During sketching I explored three directions: a dot grid, a per-year calendar view, and a monthly summary. The in-class critique made the trade-offs clear. The dot grid was the most efficient way to browse all 365/366 days at once and support “find my birthday” without extra steps. The monthly summary gave a necessary big-picture anchor by showing each month’s average deviation before readers look at specific days. I therefore combined the dot grid and the monthly bars in one dashboard to balance detail and context. In contrast, the per-year calendar—while readable—served a different question (what happened in a particular year). Since this project focuses on overall patterns across years, I chose to drop the per-year view to keep the narrative focused.
Overall, the final dashboard preserves the immediacy of the original idea while improving clarity, hierarchy, and context.

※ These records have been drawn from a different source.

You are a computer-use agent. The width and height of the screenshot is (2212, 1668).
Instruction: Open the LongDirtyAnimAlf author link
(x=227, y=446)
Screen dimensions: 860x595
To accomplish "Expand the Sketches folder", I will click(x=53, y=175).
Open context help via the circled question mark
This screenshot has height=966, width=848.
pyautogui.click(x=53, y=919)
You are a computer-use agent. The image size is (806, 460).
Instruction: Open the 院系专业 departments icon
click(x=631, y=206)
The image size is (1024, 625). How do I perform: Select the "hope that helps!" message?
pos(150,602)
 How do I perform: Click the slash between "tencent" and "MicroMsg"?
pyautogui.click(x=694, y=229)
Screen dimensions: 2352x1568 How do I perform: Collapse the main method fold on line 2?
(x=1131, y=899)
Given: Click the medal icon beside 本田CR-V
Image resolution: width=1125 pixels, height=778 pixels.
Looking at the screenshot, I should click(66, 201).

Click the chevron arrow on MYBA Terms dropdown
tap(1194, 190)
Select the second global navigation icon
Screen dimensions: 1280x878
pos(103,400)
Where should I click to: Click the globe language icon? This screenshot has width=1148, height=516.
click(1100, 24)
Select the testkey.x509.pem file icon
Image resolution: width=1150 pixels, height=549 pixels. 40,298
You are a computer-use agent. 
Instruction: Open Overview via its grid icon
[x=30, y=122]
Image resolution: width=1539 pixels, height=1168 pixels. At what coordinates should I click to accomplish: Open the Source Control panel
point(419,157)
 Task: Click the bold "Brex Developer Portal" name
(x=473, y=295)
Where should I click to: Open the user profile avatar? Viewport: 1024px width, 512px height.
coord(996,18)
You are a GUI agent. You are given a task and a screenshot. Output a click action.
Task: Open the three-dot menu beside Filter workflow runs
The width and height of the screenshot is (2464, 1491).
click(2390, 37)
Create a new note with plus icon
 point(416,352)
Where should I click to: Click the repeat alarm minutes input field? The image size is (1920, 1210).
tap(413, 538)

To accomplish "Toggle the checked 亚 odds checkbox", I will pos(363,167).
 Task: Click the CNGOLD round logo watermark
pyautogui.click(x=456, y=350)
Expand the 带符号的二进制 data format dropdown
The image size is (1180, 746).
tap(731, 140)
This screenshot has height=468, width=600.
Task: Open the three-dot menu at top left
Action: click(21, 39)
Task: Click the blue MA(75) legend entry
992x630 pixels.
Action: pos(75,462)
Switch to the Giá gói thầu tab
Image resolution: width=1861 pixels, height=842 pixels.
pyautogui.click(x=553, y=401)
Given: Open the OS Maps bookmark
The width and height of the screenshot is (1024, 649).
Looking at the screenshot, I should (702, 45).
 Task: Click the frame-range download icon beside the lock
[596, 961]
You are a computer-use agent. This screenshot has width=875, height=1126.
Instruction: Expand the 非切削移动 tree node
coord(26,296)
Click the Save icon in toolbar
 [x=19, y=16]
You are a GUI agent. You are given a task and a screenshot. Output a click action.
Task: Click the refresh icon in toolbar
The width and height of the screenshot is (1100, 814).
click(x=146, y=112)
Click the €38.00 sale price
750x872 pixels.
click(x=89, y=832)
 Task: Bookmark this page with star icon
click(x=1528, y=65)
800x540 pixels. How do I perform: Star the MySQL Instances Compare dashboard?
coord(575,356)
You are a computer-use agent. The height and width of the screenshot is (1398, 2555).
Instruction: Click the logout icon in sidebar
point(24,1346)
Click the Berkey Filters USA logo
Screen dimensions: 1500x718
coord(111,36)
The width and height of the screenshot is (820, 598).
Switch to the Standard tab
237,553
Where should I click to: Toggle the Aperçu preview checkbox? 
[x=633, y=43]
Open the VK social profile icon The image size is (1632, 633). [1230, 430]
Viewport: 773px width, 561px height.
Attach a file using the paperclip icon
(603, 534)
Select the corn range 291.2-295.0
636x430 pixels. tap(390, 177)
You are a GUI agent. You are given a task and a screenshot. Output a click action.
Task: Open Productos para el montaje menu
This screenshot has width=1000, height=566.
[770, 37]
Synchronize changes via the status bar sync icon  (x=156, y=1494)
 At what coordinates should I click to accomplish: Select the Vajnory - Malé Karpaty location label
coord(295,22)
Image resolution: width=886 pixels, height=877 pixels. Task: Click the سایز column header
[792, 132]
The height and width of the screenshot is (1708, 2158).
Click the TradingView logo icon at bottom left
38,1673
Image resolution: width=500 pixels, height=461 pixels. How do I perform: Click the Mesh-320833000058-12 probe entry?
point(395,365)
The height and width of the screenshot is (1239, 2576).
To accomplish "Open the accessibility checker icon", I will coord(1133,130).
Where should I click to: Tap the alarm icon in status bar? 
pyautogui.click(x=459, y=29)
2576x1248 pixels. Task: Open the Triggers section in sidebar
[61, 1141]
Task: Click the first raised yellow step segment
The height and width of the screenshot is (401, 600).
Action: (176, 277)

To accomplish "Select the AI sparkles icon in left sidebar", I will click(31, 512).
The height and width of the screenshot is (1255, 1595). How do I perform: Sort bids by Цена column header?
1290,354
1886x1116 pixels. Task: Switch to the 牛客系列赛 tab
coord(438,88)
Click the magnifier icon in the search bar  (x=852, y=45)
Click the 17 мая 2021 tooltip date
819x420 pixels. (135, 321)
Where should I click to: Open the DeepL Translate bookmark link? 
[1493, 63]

Diverging colors communicate direction and magnitude; dots keep the layout light; tooltips explain notable days through holidays rather than extra symbols; and the monthly summary provides a clear seasonal frame. These changes respond directly to peer feedback and aim to leave readers with a concrete takeaway about when birthdays are more or less common across the year.
Stiles, M. (2016, September 17). How common is your birthday? This visualization might surprise you. The Daily Viz. https://thedailyviz.com/2016/09/17/how-common-is-your-birthday-dailyviz/
Makeover Monday. (2021). How popular is your birthday? [Data set]. data.world. https://data.world/makeovermonday/2021w26
Kriebel, A. (2021). Watch Me Viz – #MakeoverMonday 2021 Week 26: How Popular Is Your Birthday? [Video]. YouTube. https://www.youtube.com/watch?v=XW-U4rtWvr8
Since the original data source doesn’t include any holidays information, i use AI generated some holidays that may relect on the birth(I have less knowledge about US Holidays), so that my visualization include some helpful context.